If you did the compression chech and get a reading from 120-140 There is a leak. The ga16 should be around 170-200 PSI


----------



## OverTake (Feb 7, 2006)

According to my reasearch it shouldnt past 200 psi.


----------



## wildmanee (Nov 21, 2004)

SuperSentra4203 said:


> BHP refers to 'brake horsepower'


Read what I said, I know this. I'm wondering if since he's from Britain (they use a different horsepower measure over there, hence BHP) that he might also be using a different pressure measurement. Reading comprehension = Good.


----------



## psuLemon (Apr 23, 2003)

wildmanee said:


> Read what I said, I know this. I'm wondering if since he's from Britain (they use a different horsepower measure over there, hence BHP) that he might also be using a different pressure measurement. Reading comprehension = Good.

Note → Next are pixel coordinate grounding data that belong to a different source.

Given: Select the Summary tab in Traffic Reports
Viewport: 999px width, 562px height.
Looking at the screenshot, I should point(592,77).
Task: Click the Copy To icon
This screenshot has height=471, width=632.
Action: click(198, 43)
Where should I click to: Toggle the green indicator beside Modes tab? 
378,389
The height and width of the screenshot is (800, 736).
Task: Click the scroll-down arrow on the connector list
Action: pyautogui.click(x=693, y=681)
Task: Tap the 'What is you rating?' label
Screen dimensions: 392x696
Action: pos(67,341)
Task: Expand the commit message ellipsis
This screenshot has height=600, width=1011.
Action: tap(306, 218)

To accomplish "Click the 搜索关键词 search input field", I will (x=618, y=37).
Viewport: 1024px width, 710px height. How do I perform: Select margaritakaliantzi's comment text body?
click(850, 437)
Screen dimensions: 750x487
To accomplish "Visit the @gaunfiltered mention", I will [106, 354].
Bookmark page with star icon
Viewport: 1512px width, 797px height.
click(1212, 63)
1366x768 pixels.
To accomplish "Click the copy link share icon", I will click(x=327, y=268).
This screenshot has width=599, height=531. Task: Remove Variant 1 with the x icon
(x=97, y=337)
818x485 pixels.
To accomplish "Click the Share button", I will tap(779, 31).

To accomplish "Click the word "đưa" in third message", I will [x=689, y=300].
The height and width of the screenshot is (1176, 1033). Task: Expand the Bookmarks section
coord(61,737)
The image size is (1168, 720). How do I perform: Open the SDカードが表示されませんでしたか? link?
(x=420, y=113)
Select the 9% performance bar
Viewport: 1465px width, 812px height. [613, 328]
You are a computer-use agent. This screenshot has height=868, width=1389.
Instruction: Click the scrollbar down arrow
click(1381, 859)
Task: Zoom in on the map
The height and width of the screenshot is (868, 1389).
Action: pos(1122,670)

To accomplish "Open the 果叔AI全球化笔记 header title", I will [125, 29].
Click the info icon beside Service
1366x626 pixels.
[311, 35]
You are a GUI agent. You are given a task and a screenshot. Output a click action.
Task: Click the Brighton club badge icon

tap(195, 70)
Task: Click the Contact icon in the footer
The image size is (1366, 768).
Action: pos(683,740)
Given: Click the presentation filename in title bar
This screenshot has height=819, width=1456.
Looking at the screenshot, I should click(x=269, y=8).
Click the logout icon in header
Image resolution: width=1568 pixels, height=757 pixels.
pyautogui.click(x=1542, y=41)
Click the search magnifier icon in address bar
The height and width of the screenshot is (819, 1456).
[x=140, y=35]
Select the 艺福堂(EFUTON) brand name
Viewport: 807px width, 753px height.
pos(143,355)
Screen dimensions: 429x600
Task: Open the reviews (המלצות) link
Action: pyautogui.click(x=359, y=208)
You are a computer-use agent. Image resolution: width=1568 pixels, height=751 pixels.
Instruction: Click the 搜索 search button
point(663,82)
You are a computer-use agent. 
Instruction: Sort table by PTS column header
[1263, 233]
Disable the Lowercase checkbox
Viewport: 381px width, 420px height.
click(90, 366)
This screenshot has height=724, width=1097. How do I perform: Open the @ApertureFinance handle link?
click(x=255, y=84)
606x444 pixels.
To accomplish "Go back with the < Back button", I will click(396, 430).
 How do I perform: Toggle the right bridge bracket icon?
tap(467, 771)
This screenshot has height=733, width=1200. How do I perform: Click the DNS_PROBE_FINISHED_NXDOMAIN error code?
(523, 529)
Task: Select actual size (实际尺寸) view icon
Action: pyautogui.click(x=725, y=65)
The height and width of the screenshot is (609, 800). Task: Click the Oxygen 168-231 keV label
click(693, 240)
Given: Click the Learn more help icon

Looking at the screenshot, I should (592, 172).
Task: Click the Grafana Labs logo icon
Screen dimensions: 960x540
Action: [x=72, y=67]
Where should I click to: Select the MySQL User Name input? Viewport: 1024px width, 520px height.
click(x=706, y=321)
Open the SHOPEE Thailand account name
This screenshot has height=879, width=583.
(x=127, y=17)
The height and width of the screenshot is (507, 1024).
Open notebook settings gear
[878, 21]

im pretty sure hes from england IIRC for when he posted pics of his car in member ride section.


----------



## velardejose (Sep 9, 2004)

Hi
Even a forged head, block, pistons, rods, crankshaft, pins, (you-name-it) engine will fail if run lean when boosted
I see two paths
1. You can learn how and where to tune a non factory boosted engine, could be discouraging and expensive if you have no shops in your area that know how to do it right... (Thats what happened to me)
2. Buy a complete sr20det and just have fun with the factory setting
Keep us posted
Peace


----------



## 142BHP (Jul 21, 2004)

My plan at the moment is to buy a SR20 DET and fit the bigger turbo I bought for the factory DE motor its a T3/T04E with a it's spools up very nicely and I make boost from about 3000 rpm and running full boost at 4500 rpm, and I am sure this baby is good for enough horses to satisfy anyones needs 

Cheers


----------